Task directions - Could you repeat, exactly and with no pictures, only the lines from the start of the records through the line containing "Collapse the Recipe data panel"?

Dataset records -
........

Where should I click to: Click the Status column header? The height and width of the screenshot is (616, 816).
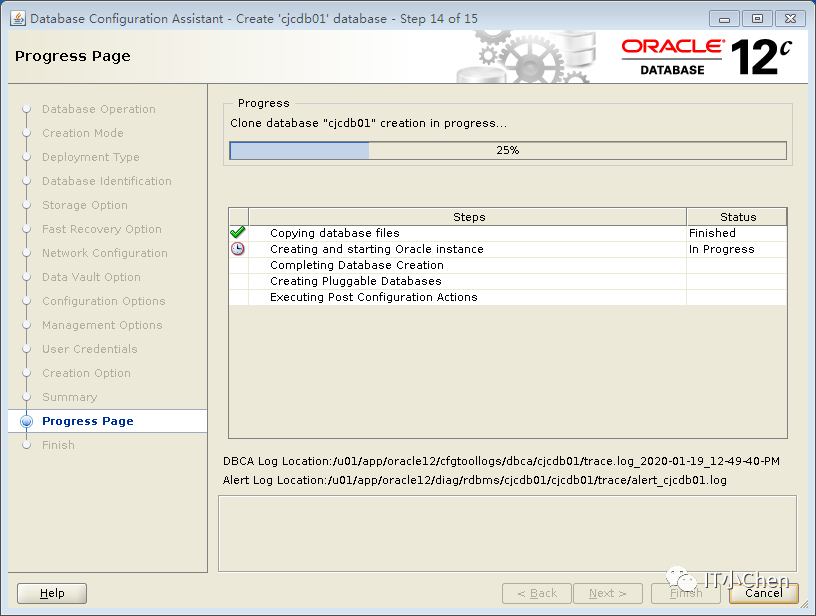[737, 217]
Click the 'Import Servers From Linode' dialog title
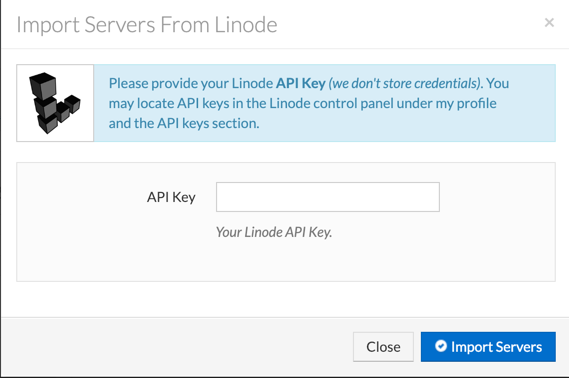Viewport: 569px width, 378px height. click(147, 25)
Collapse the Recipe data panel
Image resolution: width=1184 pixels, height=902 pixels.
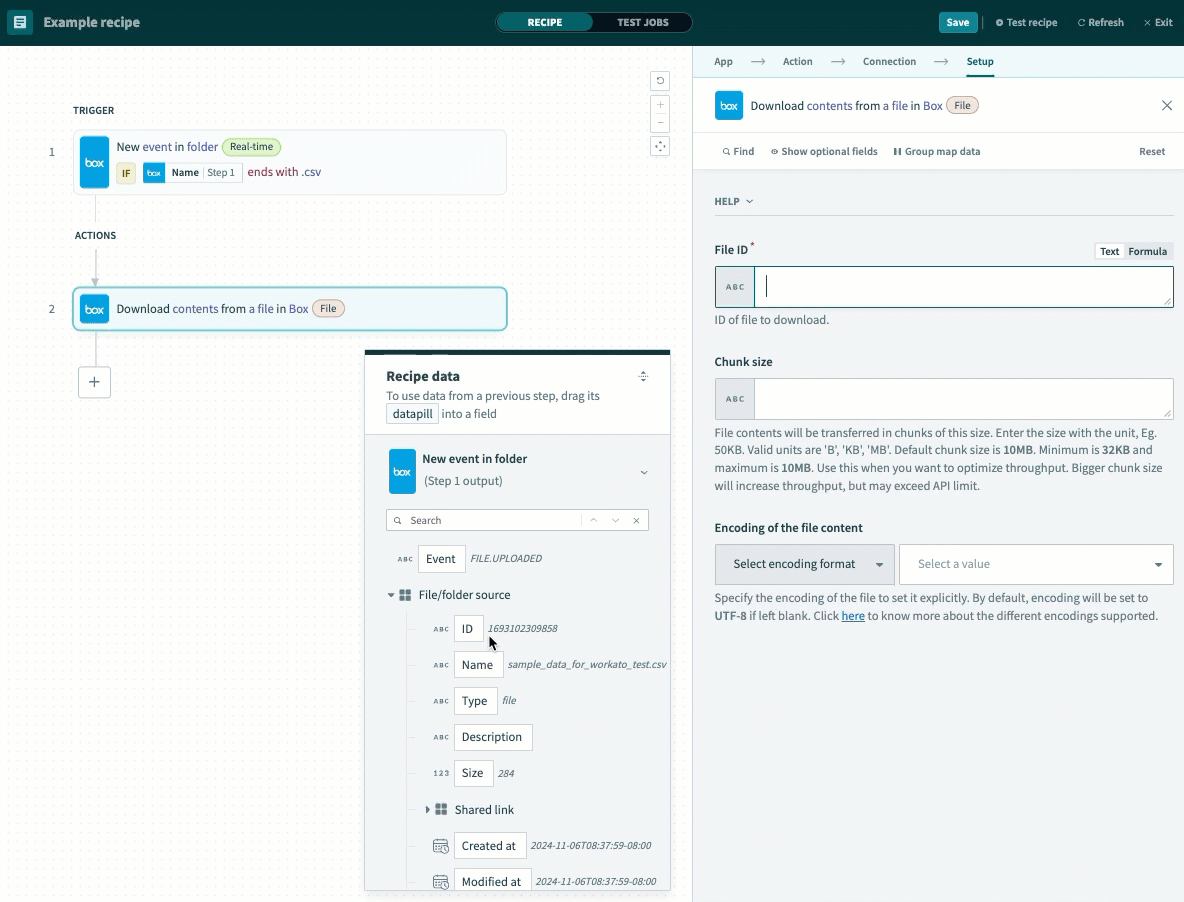[x=643, y=376]
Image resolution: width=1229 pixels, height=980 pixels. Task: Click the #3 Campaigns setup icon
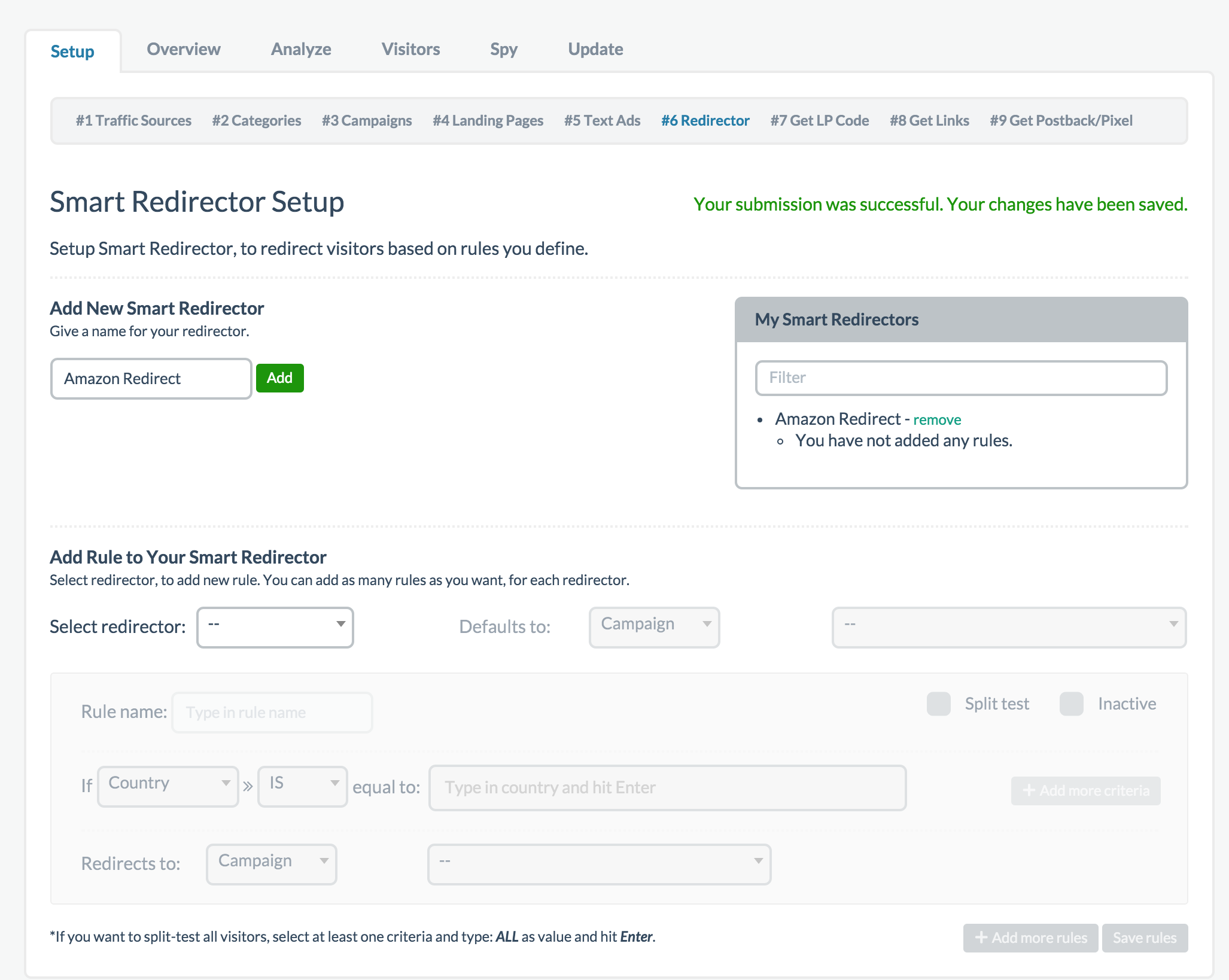click(x=367, y=119)
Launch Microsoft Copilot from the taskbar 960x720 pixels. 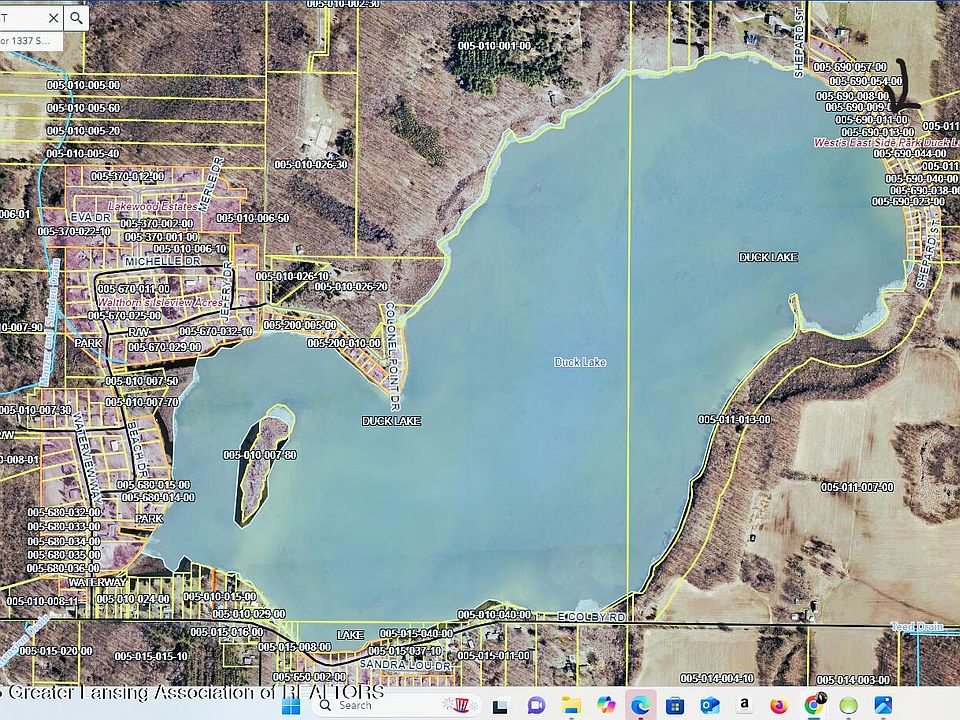tap(606, 705)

........

Output -
Where should I click to: Click the Status column header? The height and width of the screenshot is (616, 816).
[737, 217]
Click the 'Import Servers From Linode' dialog title
Viewport: 569px width, 378px height. click(147, 25)
Collapse the Recipe data panel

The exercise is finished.